A big problem we have in terms of the rates of production of carbonate on the shelf is that there is a quite a variety of ranges. Yet, basically, we just do not know how much carbonate is being produced on the continental shelf. We can make estimates. For example, in Australia probably the range is something like about 0.1 to one kilogram per metre square per year. If you look at a continental shelf the size of Australia, it translates at the lowest level to probably something like about 18 to 24 million tonnes of carbon per year.
The international community is now gearing up to looking at this carbonate project, particularly the imbalance between the deep water and the shallow water. I think with either JGOFS or LOICZ in terms of the carbon flux, that is probably one thing that we should be looking at.
Professor Bruce Thom: Stephan, would you like to comment on those remarks of John Marshall?
Dr Stephan Kempe: I could not agree more that this is a very interesting and challenging problem.

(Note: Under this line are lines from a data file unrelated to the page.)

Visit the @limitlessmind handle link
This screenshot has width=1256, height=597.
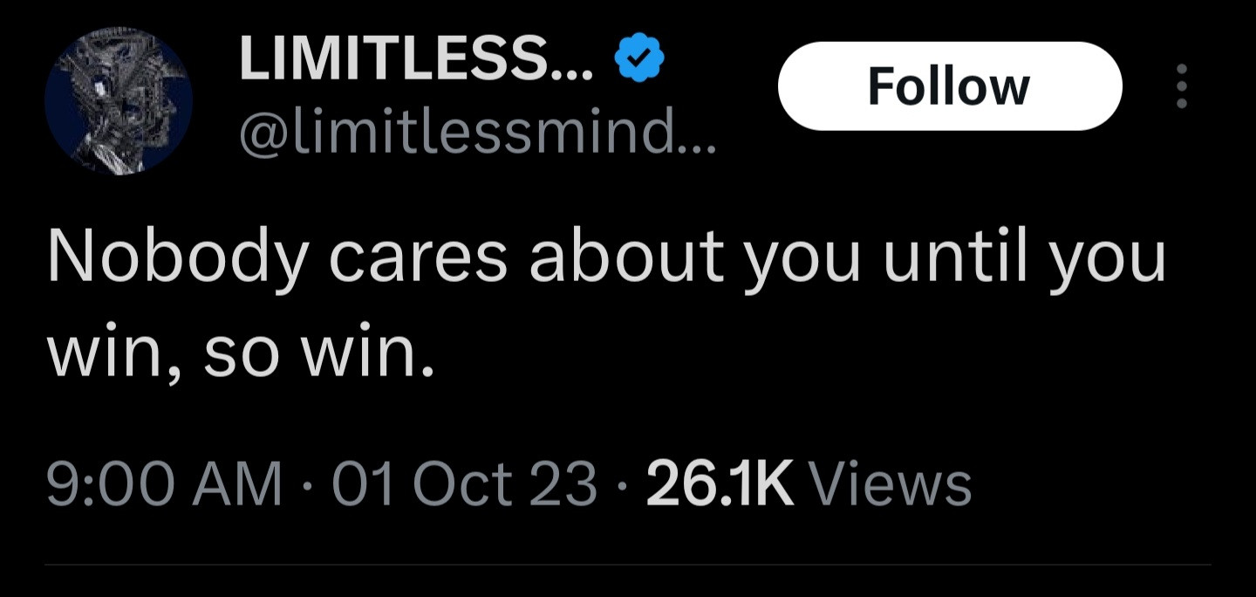coord(454,135)
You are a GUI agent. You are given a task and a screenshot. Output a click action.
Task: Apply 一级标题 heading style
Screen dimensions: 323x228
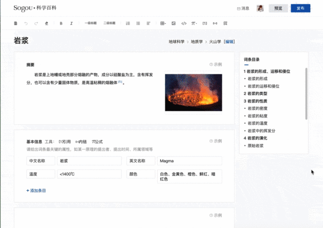coord(90,23)
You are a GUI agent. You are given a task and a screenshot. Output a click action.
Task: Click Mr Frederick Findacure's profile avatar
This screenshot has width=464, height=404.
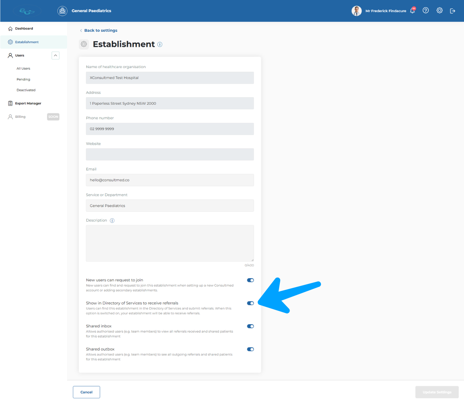tap(356, 11)
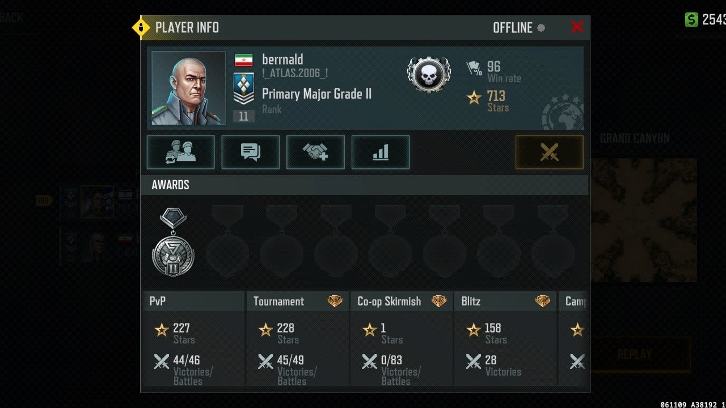726x408 pixels.
Task: Click the Co-op Skirmish trophy icon
Action: click(439, 301)
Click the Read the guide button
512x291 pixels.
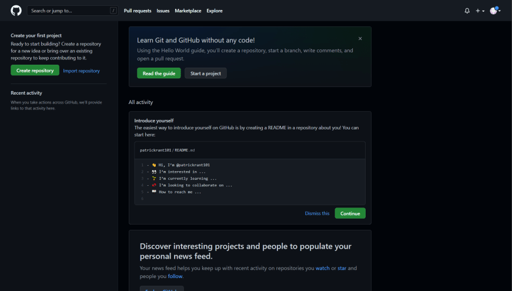click(x=159, y=73)
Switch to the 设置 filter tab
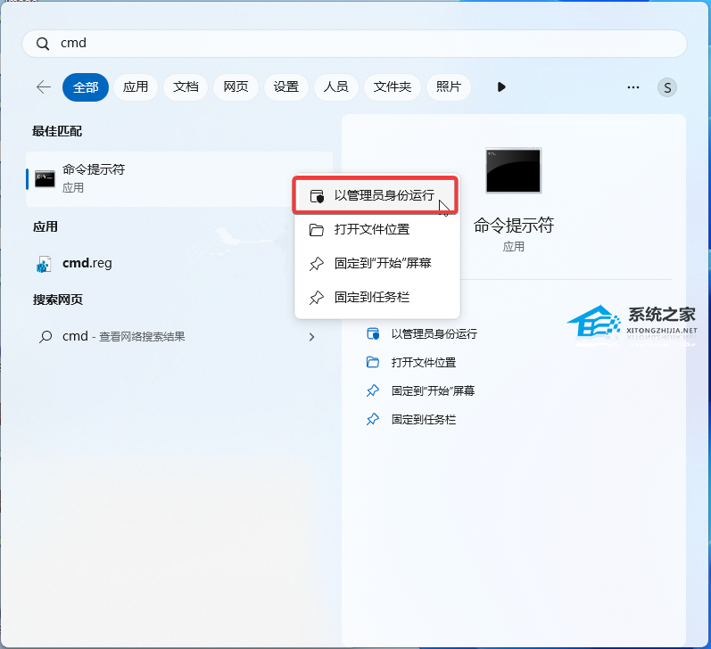 tap(286, 86)
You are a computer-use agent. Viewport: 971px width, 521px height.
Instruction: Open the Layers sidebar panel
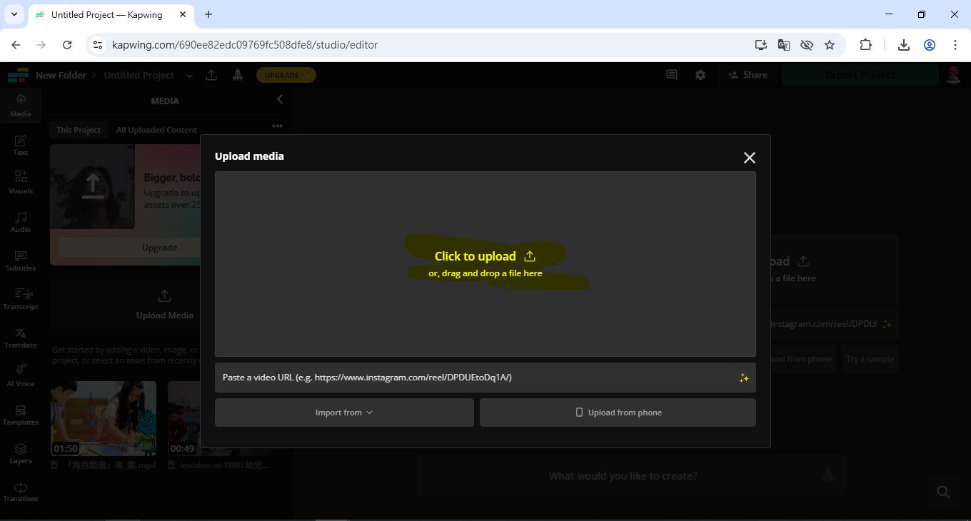(x=21, y=453)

But you have seen that essentially the calcium carbonate production by calculative flow tends to form a little source for CO2 to the atmosphere. The same happens on coral reefs. You have local (Inaudible) of carbonate and you have CO2 being expelled to the atmosphere. What we see in calcium carbonate production is mostly replenished by water being input from lower water bodies.
The question is how much of that is (Inaudible) under the influence as yet. At the moment we talk about nutrients and excess particles happening and a pH increase. Then in conjunction with the calcium carbonate production we get into a set of problems here which is then anthropogenically influenced and probably quite interesting. I do not actually know how this complexity then resolves.
Professor Bruce Thom: I think that also comes back to John's last point about the scaling. Do you want to comment about that at all, John, or do you feel you have made your point there. Patrick?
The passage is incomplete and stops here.